YOGYAKARTA, KOMPAS -
Ketua Asosiasi Petani Salak Pondoh Sleman Iskandar menuturkan, hampir semua tanaman salak di wilayah Sleman tertimbun abu dan pasir. ”Jumlah tanaman yang rusak berapa kami belum menghitung. Saat ini, petani juga masih tersebar di barak-barak pengungsian,” ujarnya, Selasa (9/11).
Saat ini, banyak tanaman salak rusak parah sehingga harus diganti. Tanaman yang masih bisa pulih harus menunggu minimal 1,5 tahun. Selama itu, para petani praktis tak bisa panen. ”Kami belum bisa menghitung berapa tanaman salak yang rusak.
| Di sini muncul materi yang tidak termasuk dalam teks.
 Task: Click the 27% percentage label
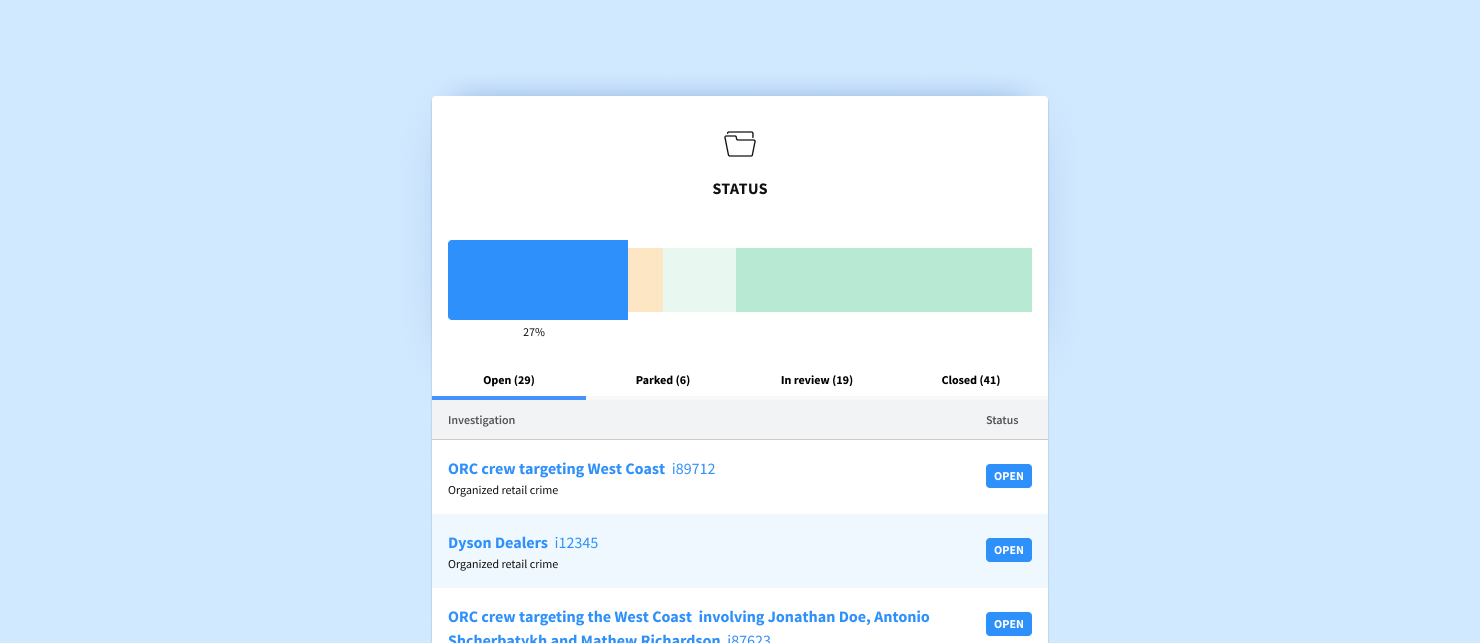(533, 332)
Soalnya petani mengungsi ke banyak tempat,” tuturnya.
Menurut Iskandar, kerugian petani akibat letusan bisa sangat besar. Mereka rugi karena kehilangan tanaman maupun tidak bisa memanen salak.
Dari sisi tanaman, misalnya, petani kehilangan modal membeli bibit dan biaya perawatan. Dengan harga bibit salak Rp 5.000 per batang, di lahan 1.000 meter persegi, petani kehilangan modal Rp 1,25 juta.
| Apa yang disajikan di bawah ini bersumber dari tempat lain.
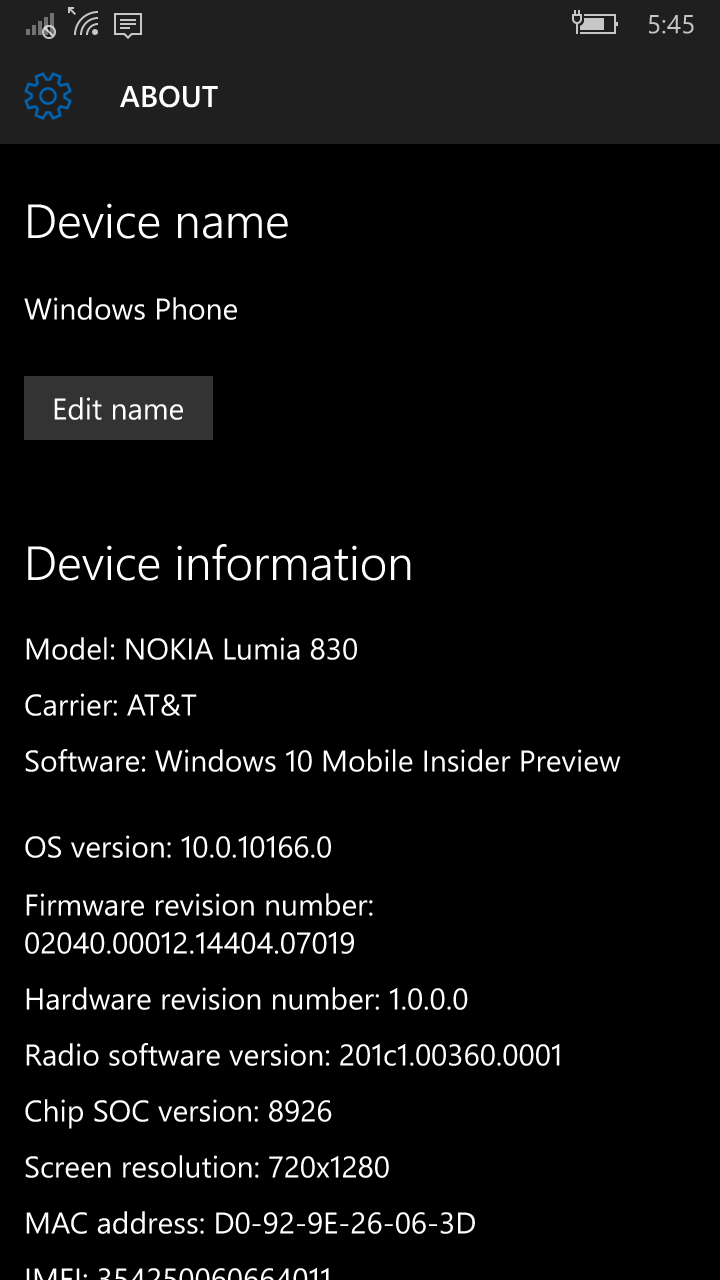Click the Edit name button
The width and height of the screenshot is (720, 1280).
118,408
Dari sisi buah, kerugian petani lebih besar lagi. Untuk setiap batang tanaman salak, dalam sekali masa panen, petani setidaknya mendapat 10 kilogram salak.
Dengan harga salak Rp 4.000 per kg, petani kehilangan Rp 40.000 dari setiap tanaman salak. Jika ia memiliki 250 batang tanaman salak, kerugian mencapai Rp 10 juta. ”Padahal, saat ini banyak tanaman salak yang siap panen raya,” katanya.
Secara terpisah, Kepala Dinas Pertanian dan Kehutanan Sle-
Ia mengakui, sebagian tanaman salak memang rusak akibat terkena hujan abu dan pasir. Namun, pihaknya belum mendata jumlah tanaman rusak. ”Kami belum berani ke atas karena status Merapi masih Awas. Akan tetapi, tidak semua tanaman salak rusak; ada yang masih bisa diselamatkan,” tuturnya.
Nuryadi dari kelompok petani salak Duri Kencana Sleman mengatakan, letusan Gunung Merapi membuat 43 hektar lahan salak milik anggota rusak total. ”Tidak ada yang selamat. Semua roboh kena abu sama pasir,” ujarnya.